We've often discussed the well-established regulatory mechanisms in place to recover prudently incurred fuel and storm costs in Florida. With our recent filing for the recovery of these fuel and storm costs at Tampa Electric, there is now a clear line of sight into when the impacts on operating cash flow will reverse. However, these short-term underrecoveries have also had a meaningful impact on our debt balances, which is less often discussed. In Florida, we will collect the short-term interest rate on fuel balances through a regulatory recovery mechanism, and therefore, these are funded with short-term debt. This means that our short-term debt balance at the end of 2022 is elevated by the underrecoveries.
Between 2021 and 2022, the total fuel underrecovery at Tampa Electric was $518 million, and the storm cost deferral is $130 million, or over CAD 860 million in total. These have been funded with short-term debt at the utility, which both elevates our total debt balance and increases the weighting of variable rate debt in our portfolio. Much like the impact on cash flow, the impact on our debt balance is also temporary. As fuel and storm costs are recovered from customers, their associated debt balances will be repaid. If the applications for the storm and fuel cost recoveries at Tampa Electric are approved as filed, we will collect approximately $100 million of storm costs and $220 million of fuel costs in 2023, which will be used to repay the associated short-term debt.
The remaining balances will be collected in 2024. The other factor that has had a material impact on our debt balance at the end of the year is foreign exchange. Approximately 70% of our debt portfolio is U.S. dollar-denominated. On consolidation, these balances are translated to Canadian dollars at the spot rate. The spot rate at December thirty-first was $1.35, which elevated our debt balances at the end of the year. It should be noted that the U.S. dollar-denominated debt acts as a hedge against the U.S. dollar assets and earnings. As a result, there's no underlying economic exposure. For planning purposes, we have used a foreign exchange rate at a historical five-year average of $1.30, which coincidentally is the actual FX rate realized on our 2022 U.S. dollar cash flow. The impact to our debt balances is significant.
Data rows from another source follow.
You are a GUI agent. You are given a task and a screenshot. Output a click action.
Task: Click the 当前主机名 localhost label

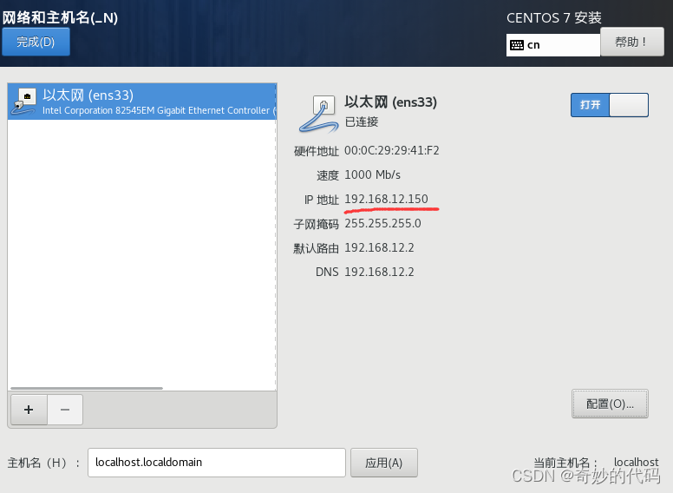pyautogui.click(x=636, y=462)
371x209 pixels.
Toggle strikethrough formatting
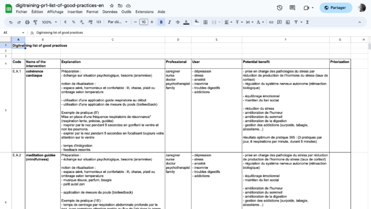(x=177, y=22)
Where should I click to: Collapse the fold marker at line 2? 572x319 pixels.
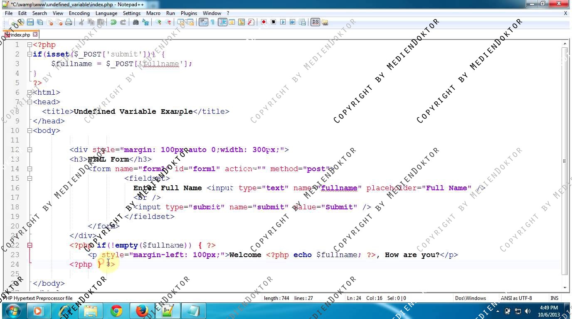coord(30,54)
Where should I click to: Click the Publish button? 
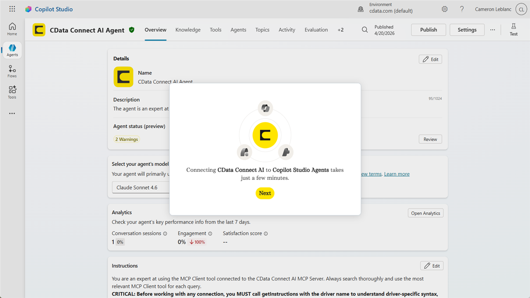click(x=429, y=30)
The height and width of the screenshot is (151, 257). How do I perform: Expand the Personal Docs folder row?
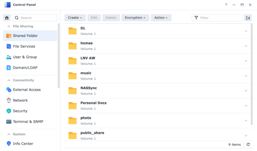point(246,106)
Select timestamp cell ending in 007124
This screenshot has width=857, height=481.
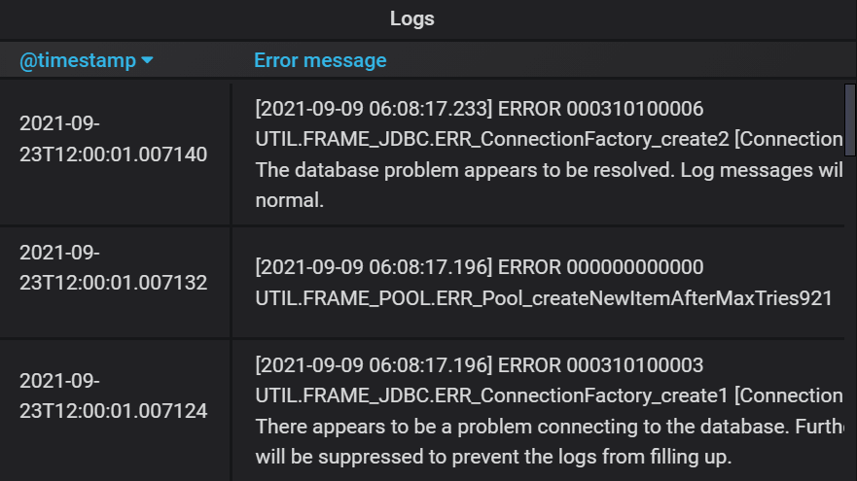(114, 395)
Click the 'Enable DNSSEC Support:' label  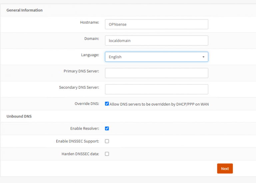pyautogui.click(x=77, y=141)
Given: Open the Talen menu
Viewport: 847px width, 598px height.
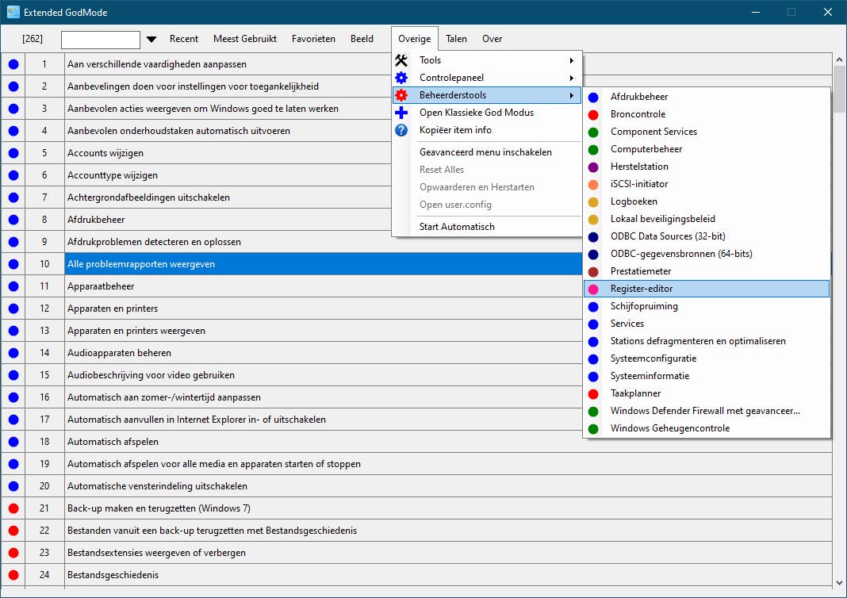Looking at the screenshot, I should [x=456, y=39].
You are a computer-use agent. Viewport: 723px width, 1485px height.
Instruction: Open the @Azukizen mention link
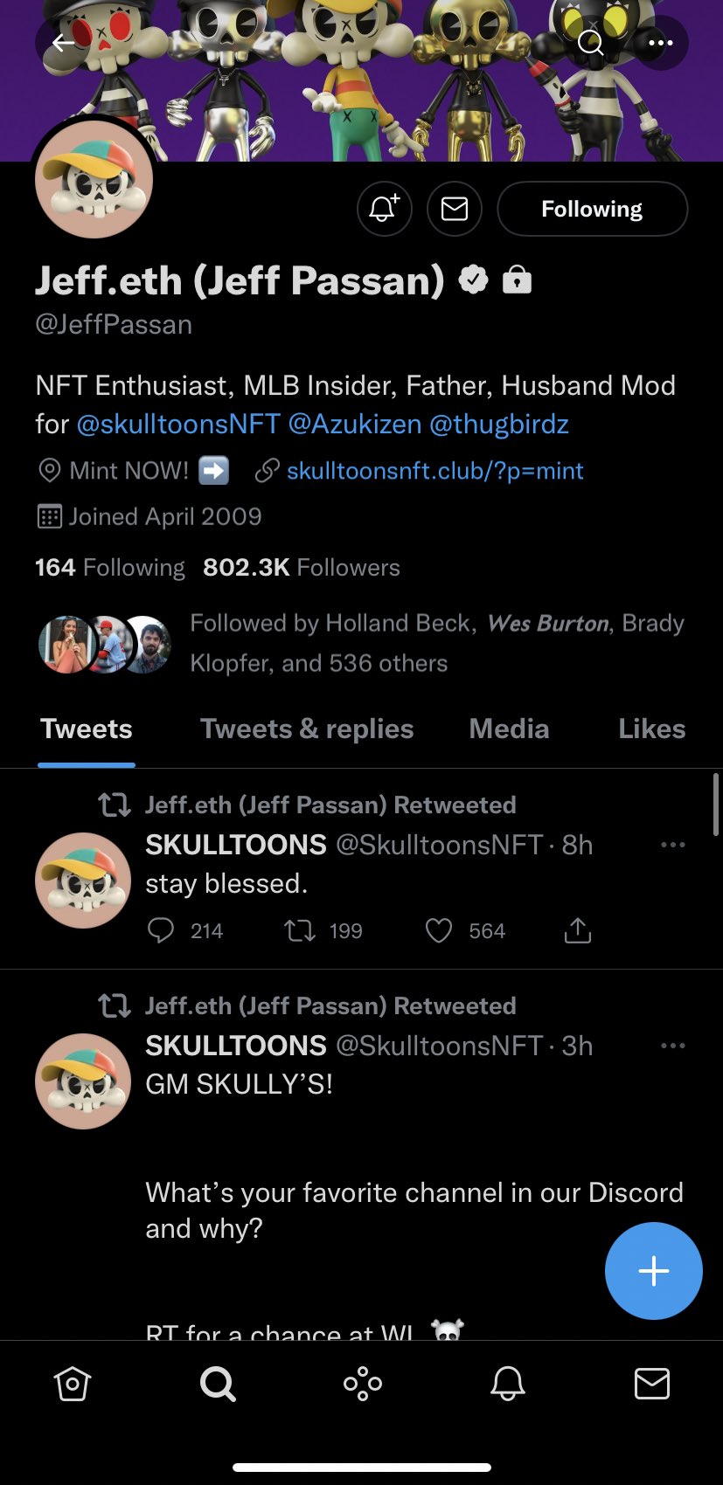pos(355,425)
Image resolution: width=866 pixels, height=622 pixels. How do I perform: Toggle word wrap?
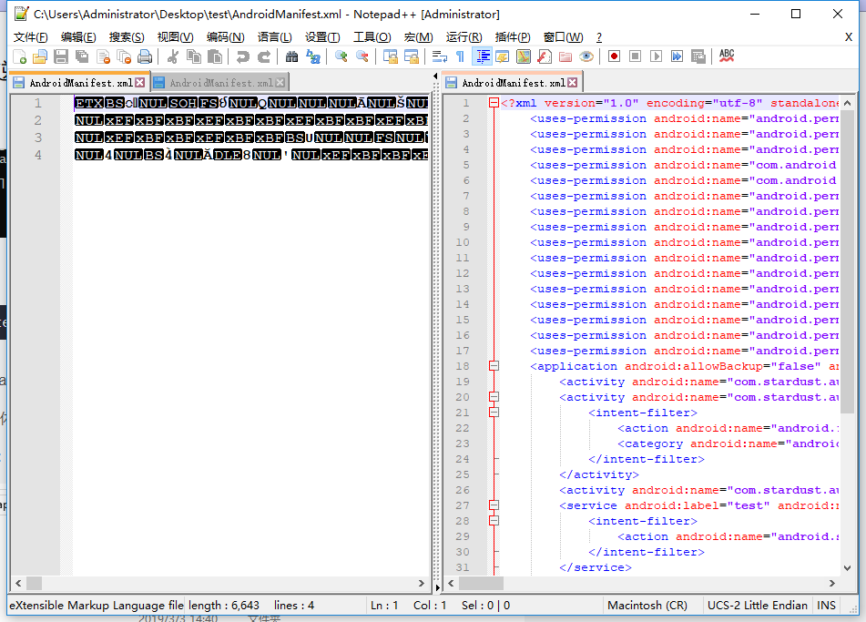pyautogui.click(x=438, y=56)
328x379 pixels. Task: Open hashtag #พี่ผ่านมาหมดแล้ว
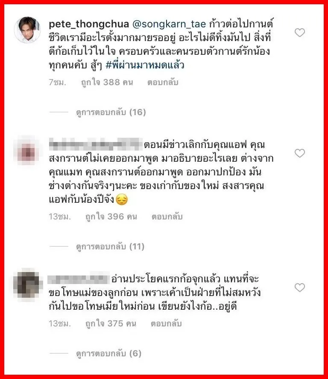coord(145,65)
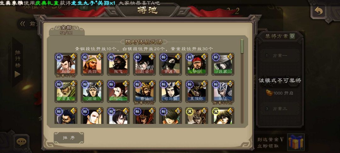Claim the gift box reward icon
Viewport: 340px width, 153px height.
(x=296, y=142)
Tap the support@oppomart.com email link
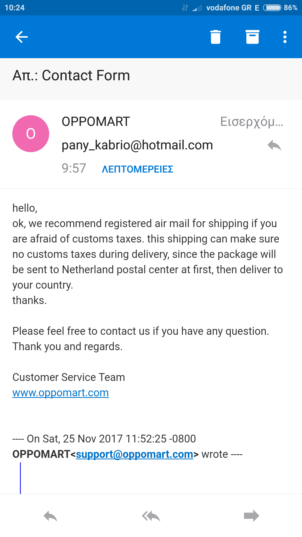 click(x=135, y=454)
Between fuel and storm costs underrecovery and the impact of foreign exchange, our debt balance is $1.3 billion higher than expected. Rating agencies each have their own methodologies for calculating both cash flow from operations as well as debt balances for credit metrics. We believe that looking through the impact of the temporary timing differences in cash flow collection from fuel and storms and normalizing for the disconnect between foreign exchange translation on cash and debt balances best reflects our true cash flow and debt profile. Based on these adjustments, in our view, our cash flow debt metric was approximately 11% in 2022. Our experience this year does not change our view on our operating cash flow profile going forward, and we have a clear path to achieve our cash flow and credit metric objectives.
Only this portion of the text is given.